Although fufu is mainly a meal identified with the Akan tribe, it is loved by majority of Ghanaians. But for years, some have had issues with the preparation process, which requires a lot of physical strength to get it done.
As a result, the introduction of the machine that reduces the manual process and in some cases eliminates it entirely, came as a relief for many especially those who prepare it on a large scale for commercial purposes.
Nonetheless, majority of Ghanaians still prefer the traditional way of preparing the meal, as they believe the value is not the same when a machine is used. In fact, not even the introduction of the powdered Fufu has shifted the taste of many Ghanaians from the manual preparation.
But it appears the effect of technology is gradually being felt, as mortar and pestle manufacturers at the Nana Bosoma Market also known as the Wednesday Market in Sunyani; say they are gradually being pushed out of the business by the fufu machines, and the shortage of wood to manufacture their products.
“It is very difficult getting the wood. The wood is now scarce. The situation is compounded by the fact that people now prefer the Fufu making machines. Also, when they come and we mention the amount they tell us they would go to the machine operators. When you cut the wood, they would arrest you in Bono Region, and so you cannot get the wood. We have to go to Cote d’Ivoire, and the price also keeps changing. Government should do something about it.”
“The ladies do not want to go through stress; so they are not ready to pound the fufu. They prefer the fufu processing machines. I don’t like the process of using fufu machines. I believe it could cause ulcer due to the metal. This is wood; and so when you pound in it; nothing would happen to you.”
Some women who had visited the market to purchase a pestle, tell me why they still prefer the traditional way of preparing fufu.
“We have to use the mortar. The woods they’re made from are medicinal, and can even be beneficial in curing some diseases. The machines are not good; the mortars are better.”
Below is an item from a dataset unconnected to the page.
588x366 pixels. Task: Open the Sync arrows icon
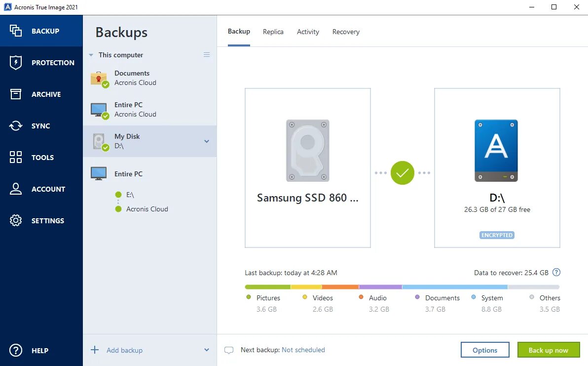(x=16, y=126)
40-year-old, Fati Hudu, operates a fufu milling machine at Abetifi in Sunyani. She tells me business has been good since she started.
“As you can see, it is good because after milling it, you do not need to pound again. You only add your soup and start eating. In a day, I am able to get 30 people. I do not allow people to bring their footwear here. When people come; they testify that they have been to places that are not clean; but after coming here; they continue to come because the place is clean”.
Another woman, who patronizes the fufu making machine, also spoke to Citi Business News why she prefers the machine to the traditional way of preparing the meal.
“I started coming here not too long ago. I like the hygienic conditions here. They always dismantle the machine and wash it so it is safe.”